━━ Excerpted text ━━

Implement graceful stopping of PGs

trace-sqes
Vitaliy Filippov 2020-04-03 13:03:42 +03:00
parent afe2e76c87
commit dfb6e15eaa
6 changed files with 86 additions and 18 deletions

View File

@ -370,6 +370,7 @@ void osd_t::exec_op(osd_op_t *cur_op)
delete cur_op;
return;
}
inflight_ops++;
cur_op->send_list.push_back(cur_op->reply.buf, OSD_PACKET_SIZE);
if (cur_op->req.hdr.magic != SECONDARY_OSD_OP_MAGIC ||
cur_op->req.hdr.opcode < OSD_OP_MIN || cur_op->req.hdr.opcode > OSD_OP_MAX ||
@ -382,7 +383,6 @@ void osd_t::exec_op(osd_op_t *cur_op)
finish_op(cur_op, -EINVAL);
return;
}
inflight_ops++;
if (cur_op->req.hdr.opcode == OSD_OP_TEST_SYNC_STAB_ALL)

━━━
━━ Listed records ━━

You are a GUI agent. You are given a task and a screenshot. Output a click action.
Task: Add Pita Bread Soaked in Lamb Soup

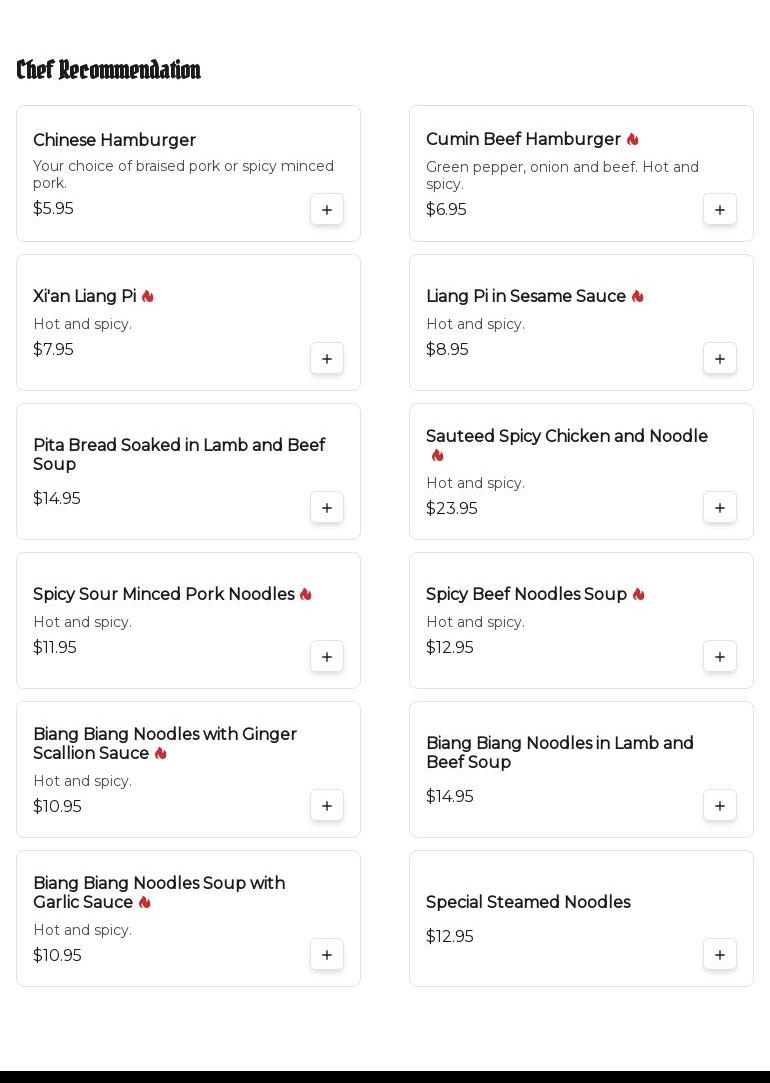327,508
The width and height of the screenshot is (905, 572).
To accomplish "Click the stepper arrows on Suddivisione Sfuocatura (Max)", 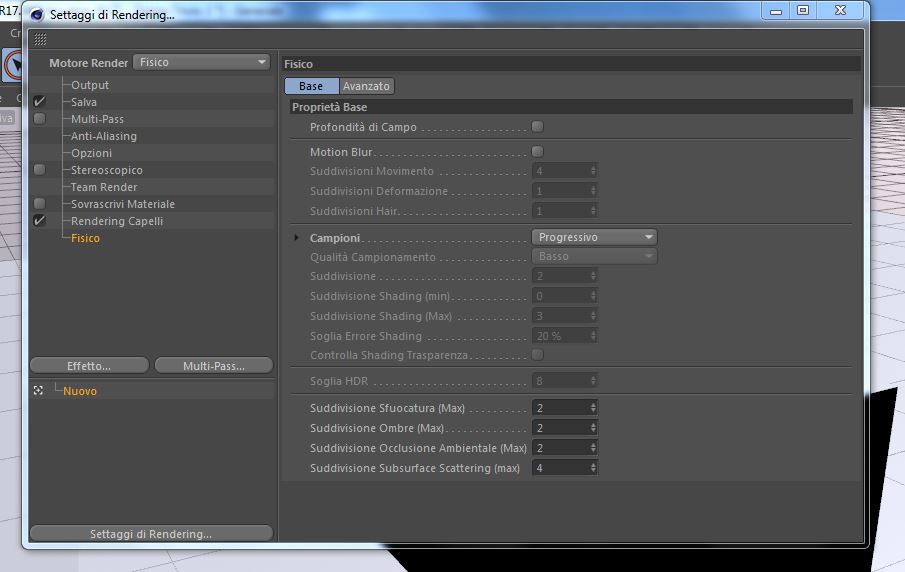I will pyautogui.click(x=593, y=408).
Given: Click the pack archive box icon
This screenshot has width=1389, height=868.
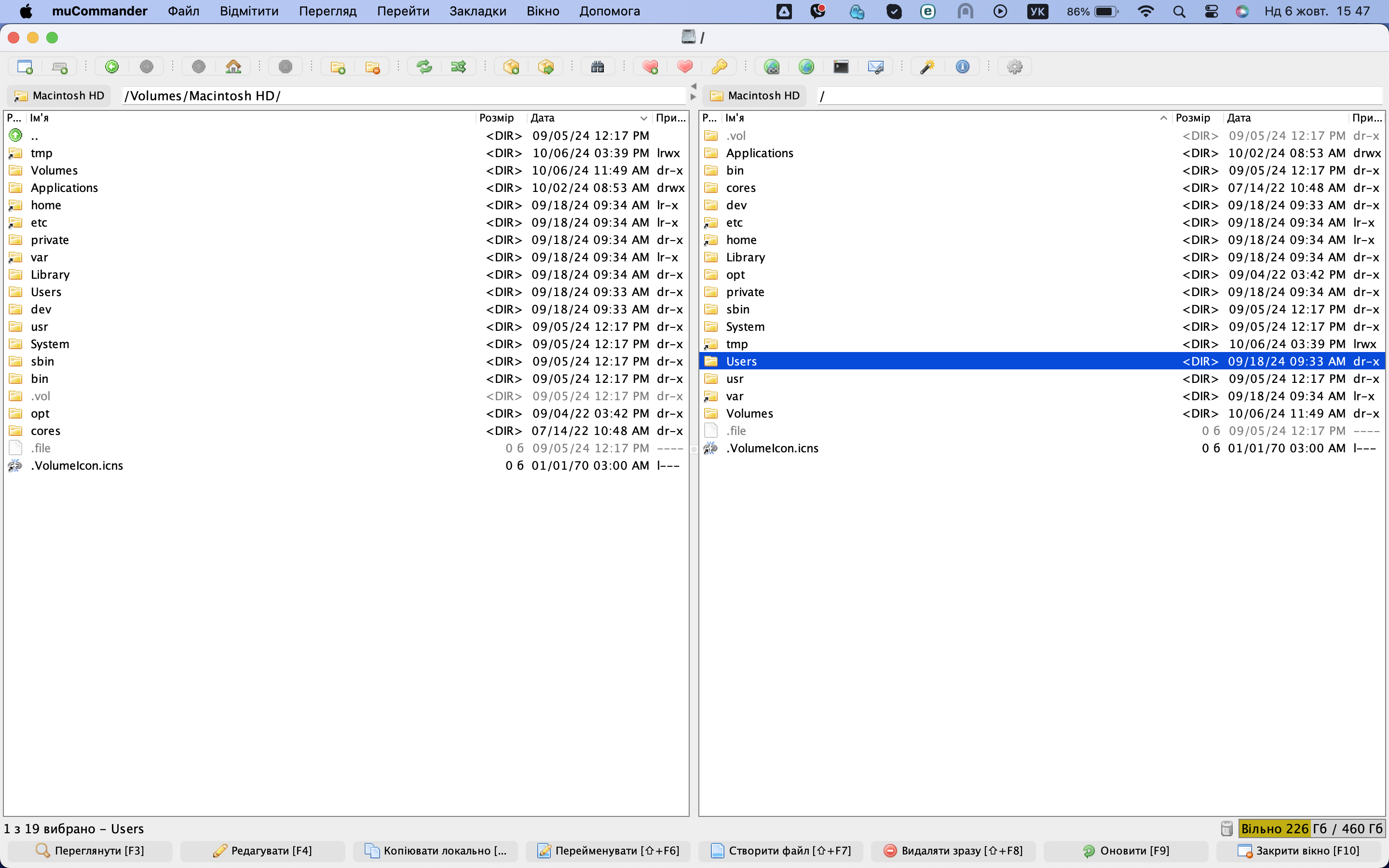Looking at the screenshot, I should coord(511,67).
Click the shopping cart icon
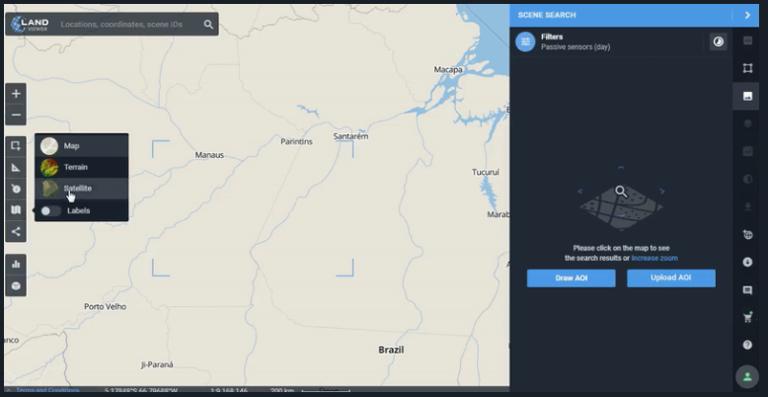Viewport: 768px width, 397px height. tap(747, 317)
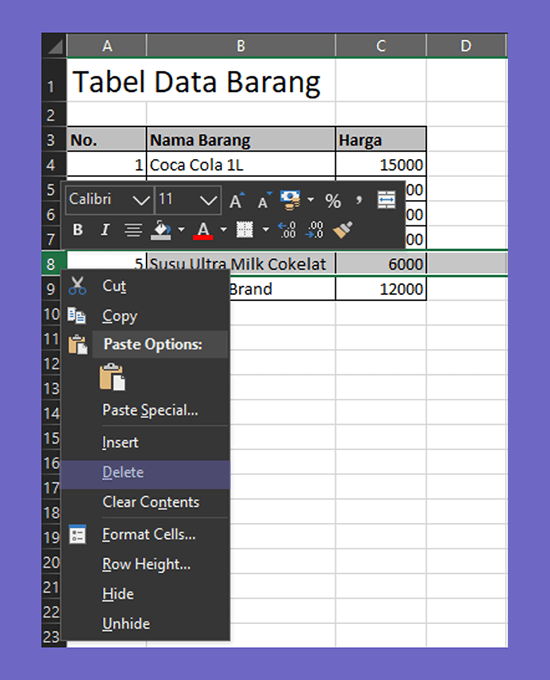Toggle center alignment in mini toolbar

tap(133, 230)
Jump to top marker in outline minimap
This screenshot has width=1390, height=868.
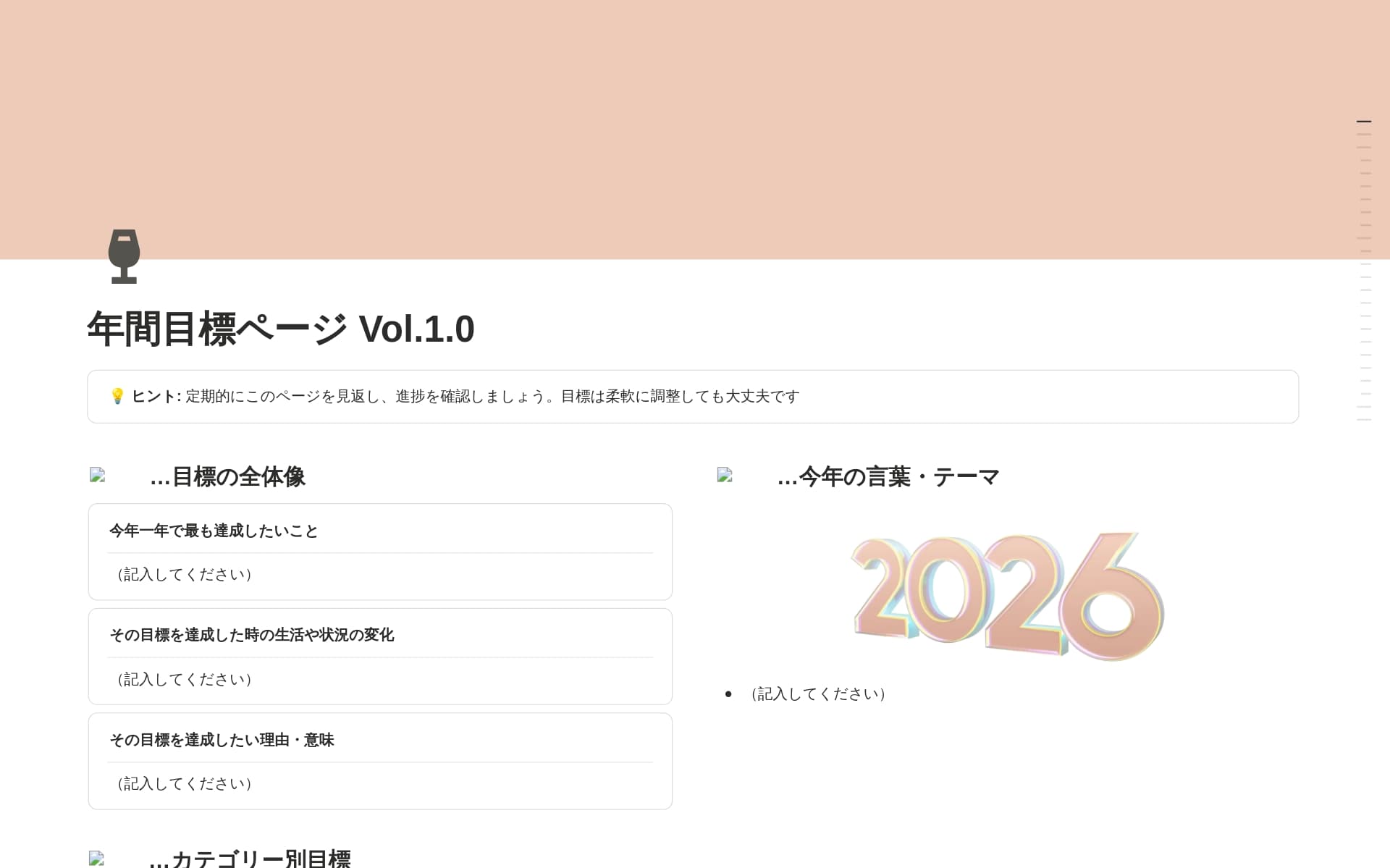[x=1364, y=122]
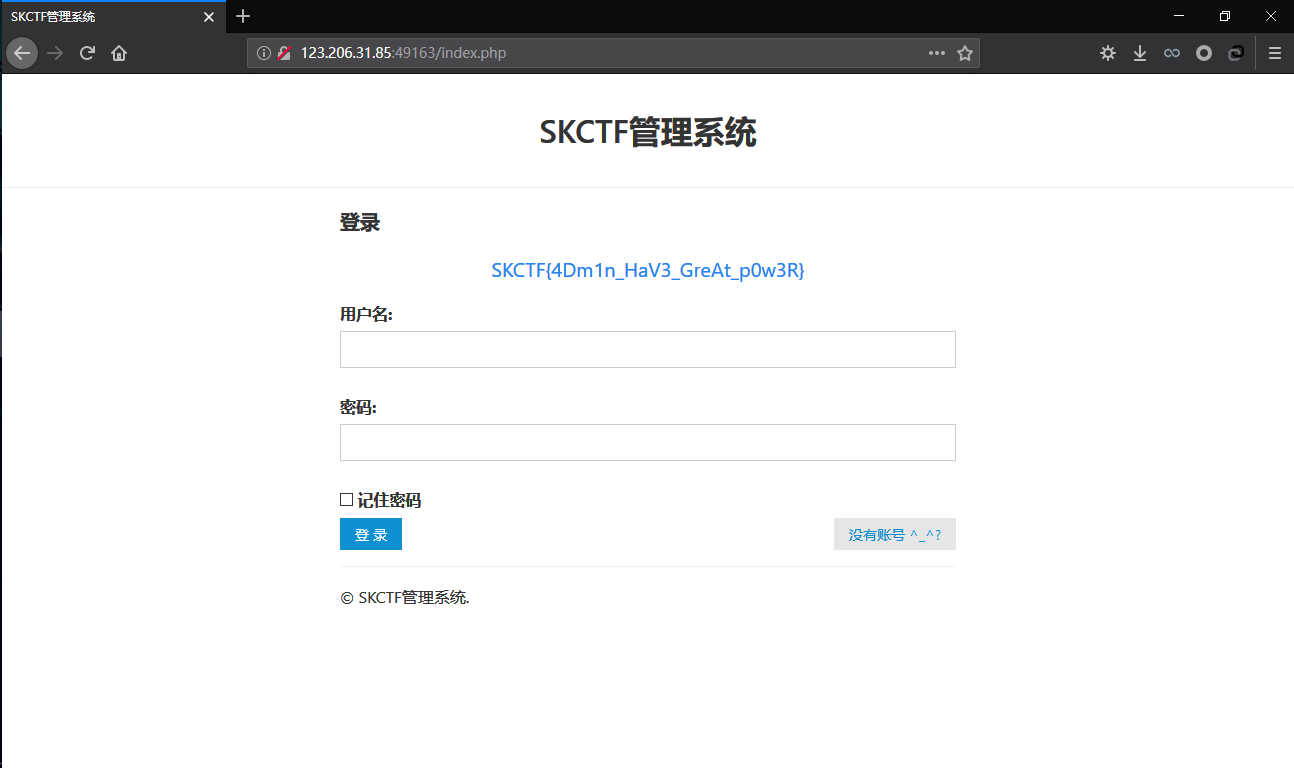This screenshot has width=1294, height=768.
Task: Click the circular extension icon near the menu
Action: pos(1203,53)
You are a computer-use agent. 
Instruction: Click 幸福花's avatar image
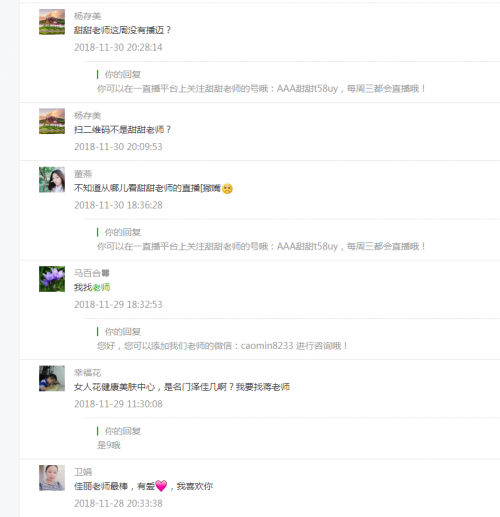(52, 378)
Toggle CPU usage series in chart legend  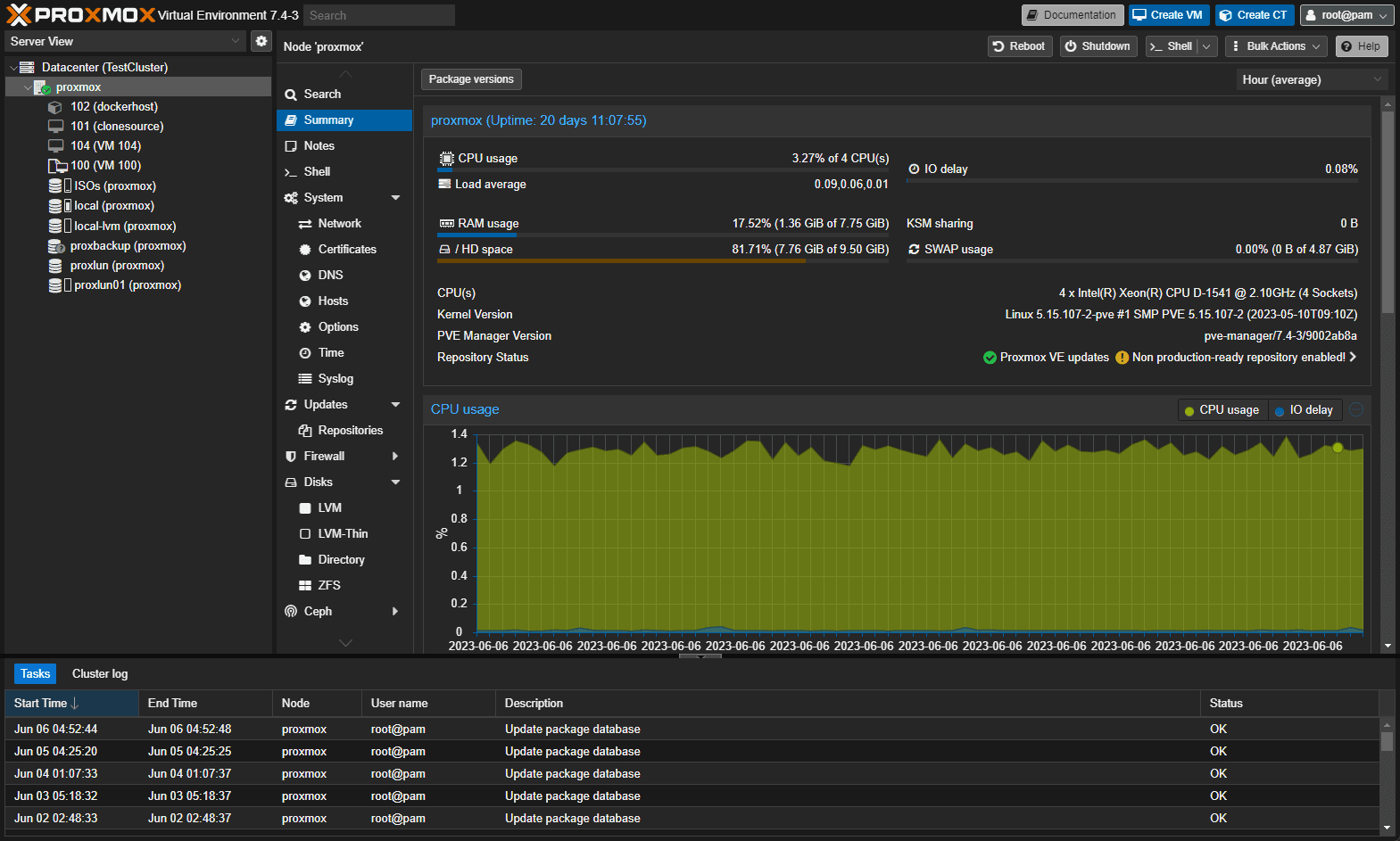(x=1222, y=410)
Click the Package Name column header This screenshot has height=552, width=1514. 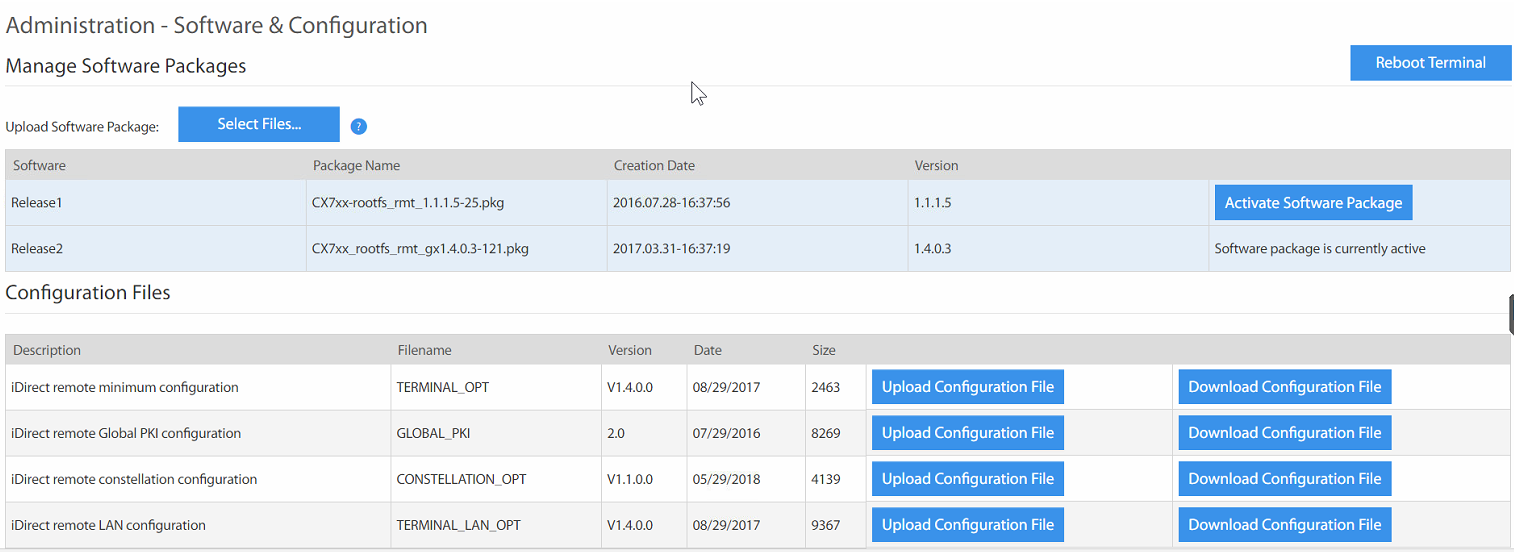click(x=356, y=165)
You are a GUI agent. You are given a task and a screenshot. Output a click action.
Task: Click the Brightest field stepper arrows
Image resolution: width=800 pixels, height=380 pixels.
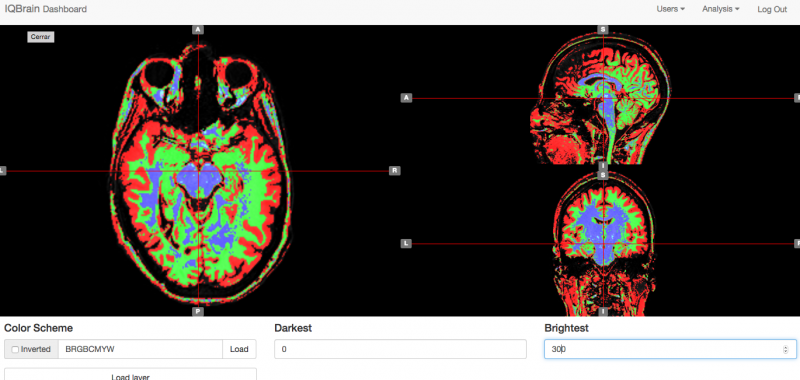tap(786, 349)
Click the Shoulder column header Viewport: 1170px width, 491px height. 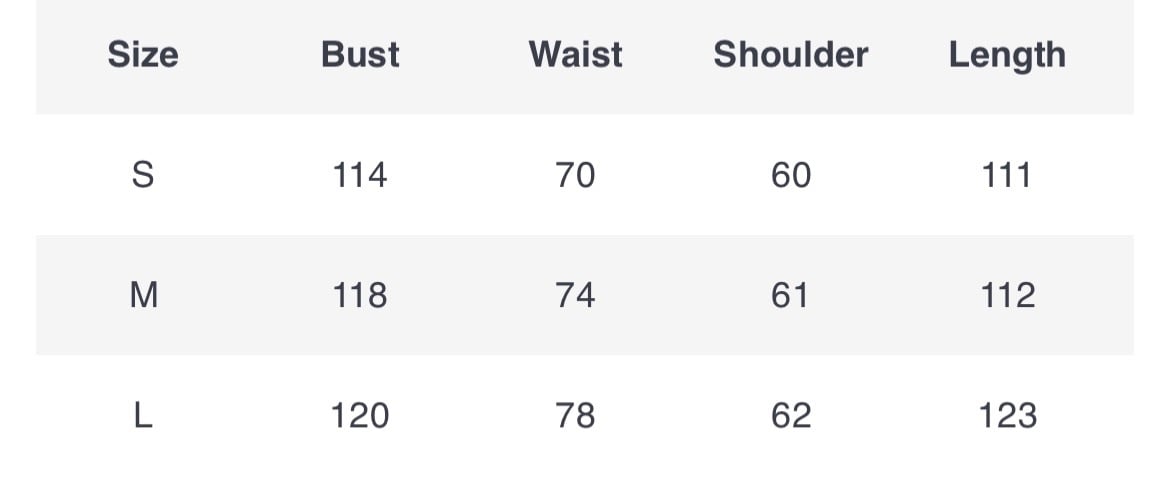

━━━

Tasks to complete:
1. How many files did the commit change, according to the commit page?
2. Select every line of the records that contains the word "icon". Case counts.

Results of the tasks:
1. Six files

2.
Given: Click the pack archive box icon
Click the shopping cart icon
Task: Click the circular extension icon near the menu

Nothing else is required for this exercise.